"The best things in life are nearest: Breath in your nostrils, light in your eyes, flowers at your feet, duties at your hand, the path of right just before you. Then do not grasp at the stars, but do life's plain, common work as it comes, certain that daily duties and daily bread are the sweetest things in life."
–Robert Louis Stevenson
I could easily write pages about how this quote is so true! The air was warm-ish this morning, or I should say, warmer-ish. There's a promise of sun later, although it's nothing but grey flannel sky right now. I'm looking forward to the day for many reasons; yes, the light in my eyes, the duties at my hand, the path of right, but mostly...the bread. It's Tuesday, the day of the Carnation Farmer's Market, and Alex the bread magician from Preston Bakery (which is his solo operation) will have a loaf of ciabatta waiting for me. I never tasted such delicious bread before this. It is an experience. He bakes it at like 900 degrees or something crazy like that in an outdoor wood-fired oven. <Note to self: someday have an outdoor wood-fired oven and make own bread.> It has a darkish crust that's just on the right side of being slightly charred, and the inside is airy and chewy and with incredible texture and flavor.

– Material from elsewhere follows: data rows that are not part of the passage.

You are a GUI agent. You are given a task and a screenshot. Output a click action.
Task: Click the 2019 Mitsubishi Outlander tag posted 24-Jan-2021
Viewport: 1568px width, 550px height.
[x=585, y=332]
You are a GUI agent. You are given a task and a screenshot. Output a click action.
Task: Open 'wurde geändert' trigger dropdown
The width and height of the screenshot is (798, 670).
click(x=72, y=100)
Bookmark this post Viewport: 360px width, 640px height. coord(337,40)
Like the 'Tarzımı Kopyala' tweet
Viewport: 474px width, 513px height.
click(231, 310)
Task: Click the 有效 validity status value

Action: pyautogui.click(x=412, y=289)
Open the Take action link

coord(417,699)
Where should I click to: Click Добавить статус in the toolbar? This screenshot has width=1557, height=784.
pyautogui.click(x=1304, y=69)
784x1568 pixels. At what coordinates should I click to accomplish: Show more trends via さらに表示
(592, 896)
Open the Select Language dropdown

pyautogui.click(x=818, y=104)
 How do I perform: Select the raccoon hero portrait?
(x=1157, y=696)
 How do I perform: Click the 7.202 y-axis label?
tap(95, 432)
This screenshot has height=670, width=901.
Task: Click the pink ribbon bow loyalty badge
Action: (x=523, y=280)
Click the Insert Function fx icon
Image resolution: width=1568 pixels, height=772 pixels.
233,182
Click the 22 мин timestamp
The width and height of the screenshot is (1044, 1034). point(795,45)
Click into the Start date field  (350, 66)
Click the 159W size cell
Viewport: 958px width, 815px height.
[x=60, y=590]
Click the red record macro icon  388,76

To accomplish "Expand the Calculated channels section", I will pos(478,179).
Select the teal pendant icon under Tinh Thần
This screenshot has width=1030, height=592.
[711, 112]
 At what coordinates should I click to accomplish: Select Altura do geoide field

I honestly cannot bite into that bread without vocalizing its tastiness. If anyone besides my kids heard me, it would be an, "I'll have what she's having" sort of moment.
This bread will be my dinner tonight. It's my dinner every Tuesday night from May-September. We are big fans of Farmer's Market Dinner at my house, but instead of a meat-centric main dish, it's always the bread. We usually buy some cheese curds, aka, squeaky cheese, from the cheese people, Golden Glen Creamery, and the kids each get to pick out a veggie from the farmers. This is fun, since what's available of course changes from week to week. And a kid will always eat a veggie if he or she picked it out. The kids are with their dad today, so I'll go by myself and get my bread FIRST--cain't risk the dreaded sold out sign, then I'll perhaps indulge in some fresh butter because why the hell not?! I'll look at all the veggies and see what appeals. A little salad would suit. I think it's still too early for radishes, but can't wait to get my hands on some, slice 'em up and drizzle on a little olive oil with a sprinkle of flaky salt.
But the first thing I eat is the bread. I'll tear off a chunk before leaving Alex's stand. I'll eat some in the car on the way home, past the little blue clouds of forget-me-nots that line 203, past the eagle's nest just north of Fay Rd., all around the roundabout, and into Duvall; I'm shameless!
Man cannot live by bread alone? Pshaw!